Wednesday, March 17, 2010

Health Care Mess

  The battle for health care reform is nearing a very ugly conclusion. The Democrats are angling for ways to pass the bill without a climactic final vote since the Republican and Tea Party machines are salivating at the chance to use the vote as a media tool to wrest congressional power from the democrats in November. The main opposition argument that the bill shouldn’t pass since the majority of America is against seems stupid to me. After all, when the majority of Americans wanted to get all the troops out of Iraq, along came the famous ‘surge’. At least with the surge, the Republicans stood up for what they believed in, public opinion aside. I would be more encouraged to see the Democrats pass health reform with a vote and show the country that they believe it will make our country stronger. The way they are handling this does not inspire my confidence.

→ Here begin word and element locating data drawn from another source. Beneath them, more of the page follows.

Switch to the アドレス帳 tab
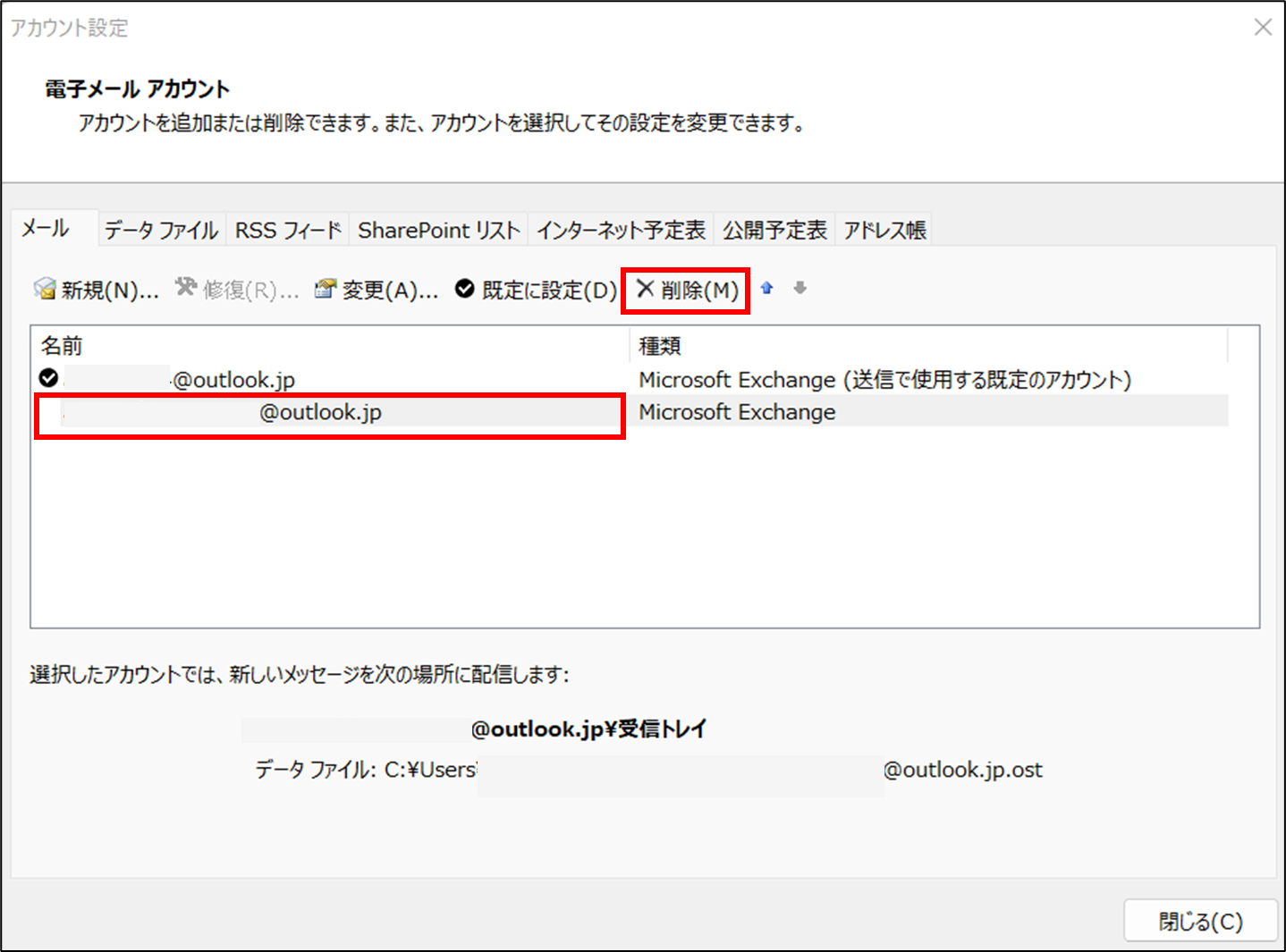Image resolution: width=1286 pixels, height=952 pixels. (x=884, y=231)
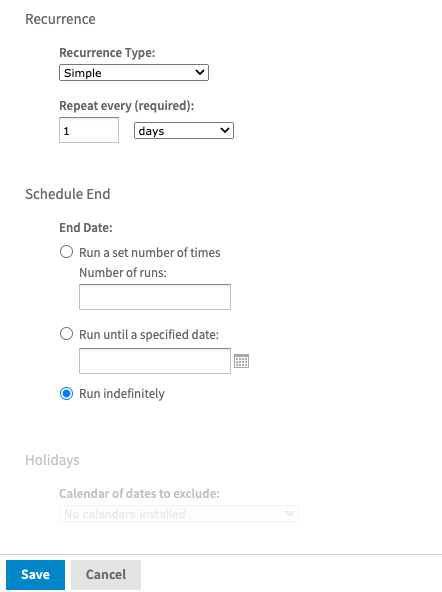Open the Recurrence Type dropdown showing Simple
The height and width of the screenshot is (592, 442).
134,72
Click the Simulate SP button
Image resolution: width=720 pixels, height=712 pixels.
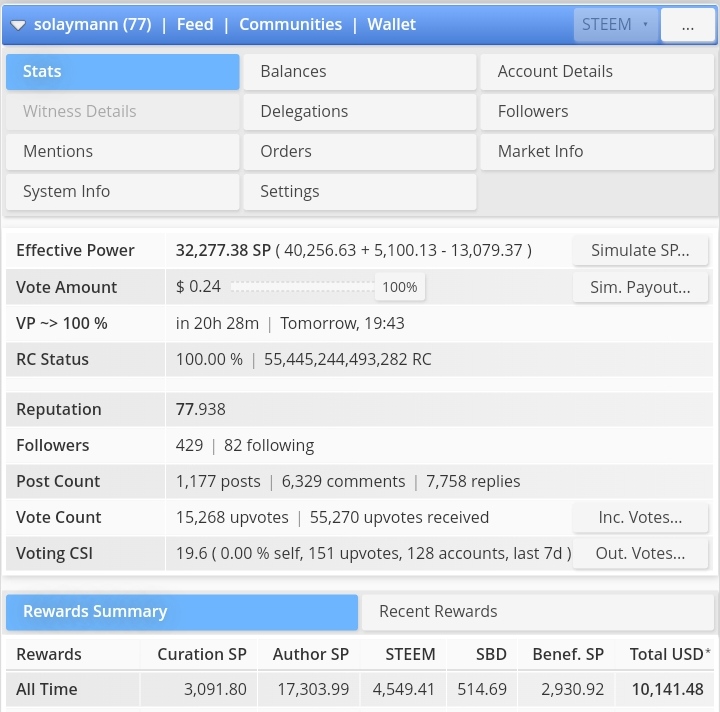pyautogui.click(x=640, y=250)
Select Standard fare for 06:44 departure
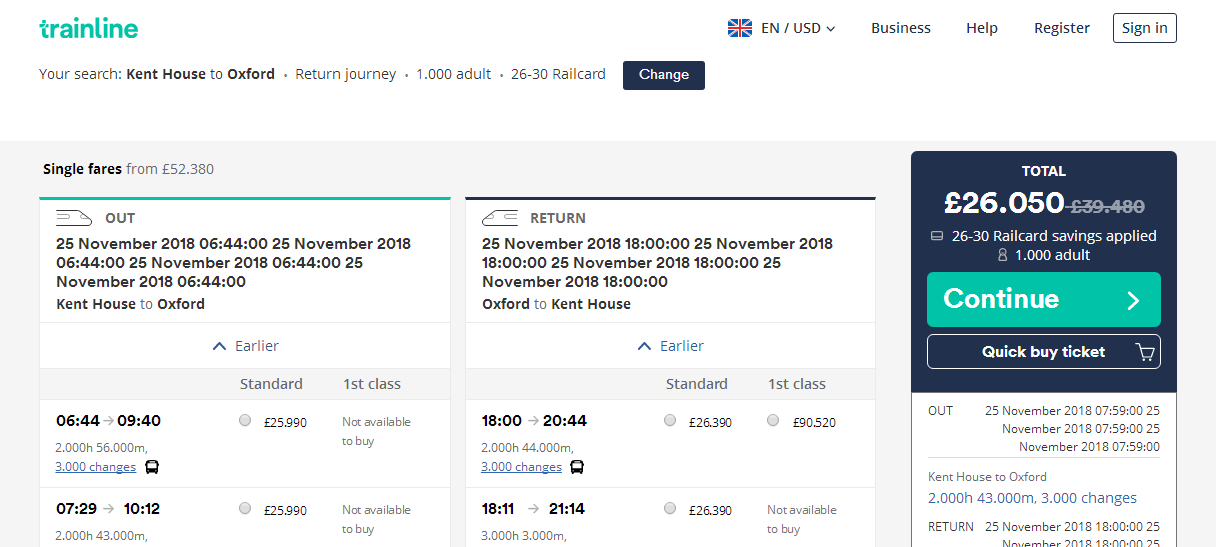Viewport: 1216px width, 547px height. coord(245,421)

  I want health care reform. Since I have been a contractor for the last 2 years, I bought my own health insurance. It does not cost much more than I could get by working at a company, but the problem with private insurance is that if anyone in my family gets sick, the insurance companies will find some reason to cancel my policy or make it unaffordable for me to continue purchasing coverage. The insurance companies are absolute snakes and any meaningful health care reform needs to put them out of business and have the government as the only insurer so they can set the rates for the insured, hospitals, doctors, etc.

  The current health care reform is a sham in that uninsured people will be covered but there is no cost savings. The extra costs will be borne by making everyone purchase coverage. This is a boon to the insurance companies (more people to write policies for) and the medical industry (no charity cases that can’t pay), but it does nothing to contain treatment costs. This means that we will still have to pay hundreds of dollars for a few minutes of a doctors’ time, thousands of dollars for the work of the emergency room or a specialist, and hundreds of thousands of dollars in the event of a cancer or heart attack. Until the costs are contained, health care will remain a mess and no amount of insurance reform will resolve that.

  The biggest problem with cutting costs is that we (including me) want to cut the other person’s costs, but when we are sick, please spare no expense. How much would costs go down if the entire country decided not to visit a doctor, buy prescriptions, or go to a hospital for a month? This would never happen and the doctors, hospitals, insurance companies, and politicians know this. That is why they can get away with practices that would not work in any other industry. Would you get a car repaired without getting an estimate? No, but we when we are sick, we will do whatever we are told without asking for the cost.